As I said above, being a part of "blindness communities" like the Facebook group NOPBC has been a huge blessing for us. It has taken us out of our feelings of isolation, we have met some great kids and parents, and it takes away a surprising stigma that blindness is "unique" and deserves some special recognition (which doesn't send a good message to society NOR does is it a healthy concept for the child). Basically, we just want to feel normal. Being around people experiencing things like us makes us feel that way. We feel accepted. Understood. I believe this then opens us up to see the connections we have with all people -- even the ones who experience life and parenthood in more typical or different ways than we do -- and we do the same for them.
Hope this helps!
Re: The Love Your Child Who Is Blind or Visually Impaired NeedsPosted by sarahdm on 2/19/2016 at 12:23 PM
[I keep thinking of more things to say!]
(5) To believe in them.
We must always, always, always make it known to our kids that we believe in them. That we believe in them to be independent, successful, pursue their dreams, and be happy -- just as any other parent would. We must de-emphasize the "help" culture surrounding our kids by reminding them how capable they are in our words, and in our actions.
"You can do it."
"Try it yourself first."
"Let me see how you ___."
These are all messages that tell our child that they do not NEED to be over-helped. We must also have the patience to not step-in and give them the time they need to practice things, especially ones that are more difficult for them to accomplish. Of course, we all need help from time to time, but to ensure that our kids believe in themselves to accomplish what they set their minds and hearts to do, we must believe it, too.
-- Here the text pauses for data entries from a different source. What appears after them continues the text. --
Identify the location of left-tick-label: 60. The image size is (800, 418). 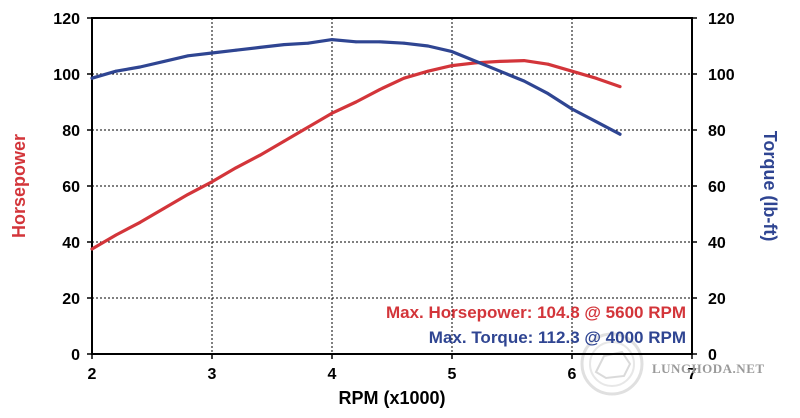
(71, 188).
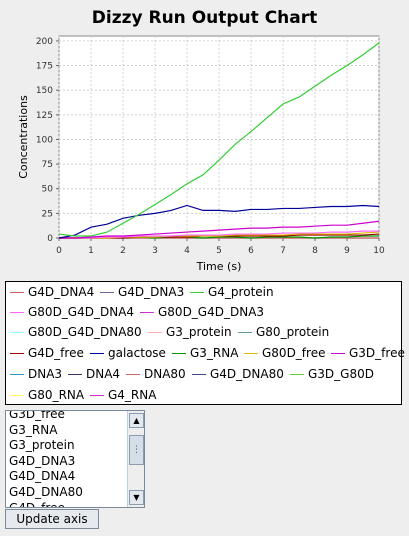 The width and height of the screenshot is (409, 536). What do you see at coordinates (42, 476) in the screenshot?
I see `species-list-item: G4D_DNA4` at bounding box center [42, 476].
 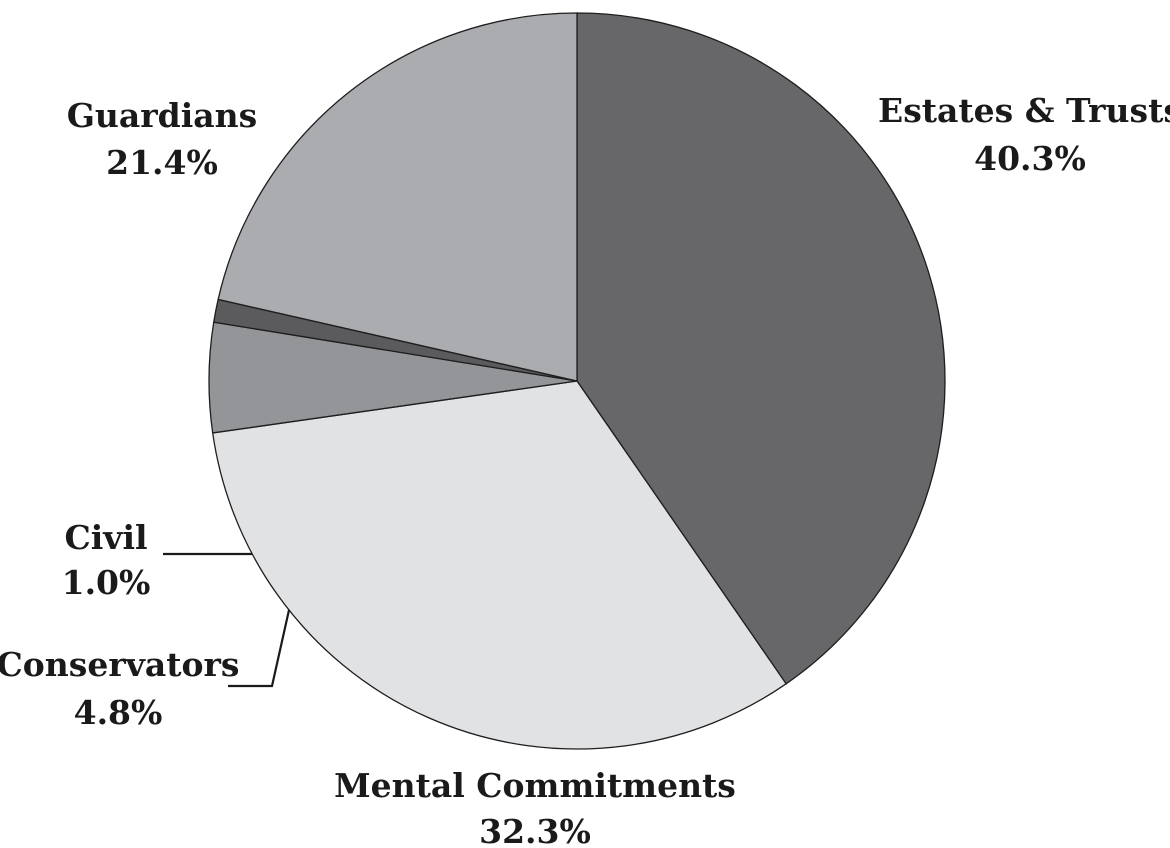 What do you see at coordinates (535, 830) in the screenshot?
I see `label-mental-commitments-value: 32.3%` at bounding box center [535, 830].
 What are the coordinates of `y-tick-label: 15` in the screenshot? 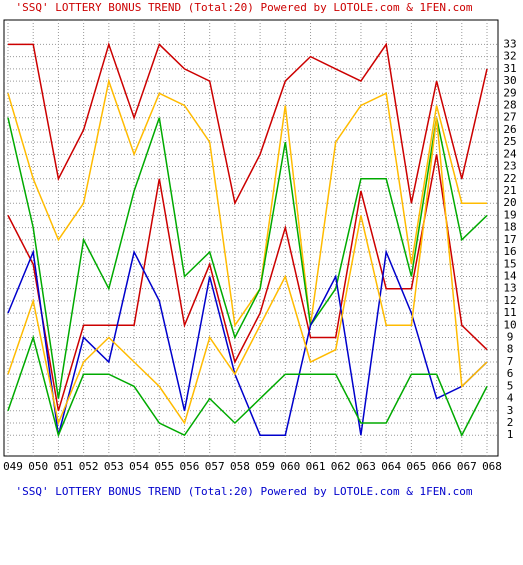 It's located at (510, 264).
Re: The Love Your Child Who Is Blind or Visually Impaired NeedsPosted by sarahdm on 2/19/2016 at 12:24 PM
... and to give them opportunities to help, too.
Re: The Love Your Child Who Is Blind or Visually Impaired NeedsPosted by Shannon Carollo (TVI, O&M) on 2/19/2016 at 1:32 PM
Thank you, thank you, thank you for all those rich points, Susan, Sarah, and "switte". Goodness, you all are right on, very encouraging, and bring the focus of parenting back to what it should be (acknowledging and working through your own feelings, loving/ enjoying your child, high expectations, etc.). I look forward to pointing parents of newly visually impaired children to your words/ this discussion.
Re: The Love Your Child Who Is Blind or Visually Impaired NeedsPosted by nayeliniz on 2/25/2016 at 12:00 PM
Susan and parents of children who are blind on one eye . My daughter was born with Peters Anomaly corneal opacity on her left eyw. Right eye is fine. Most doctors don't recommend corneal transplant because of its implications ( multiple surgeries, risks that could result from frequent anestesia, PTSD, amblyopia ). A neuro surgeon said my child will grow up and develop like any other child. He states my daughter will have a better quality of life without surgery that having one. What should I do? I need opinion from parents who live with it?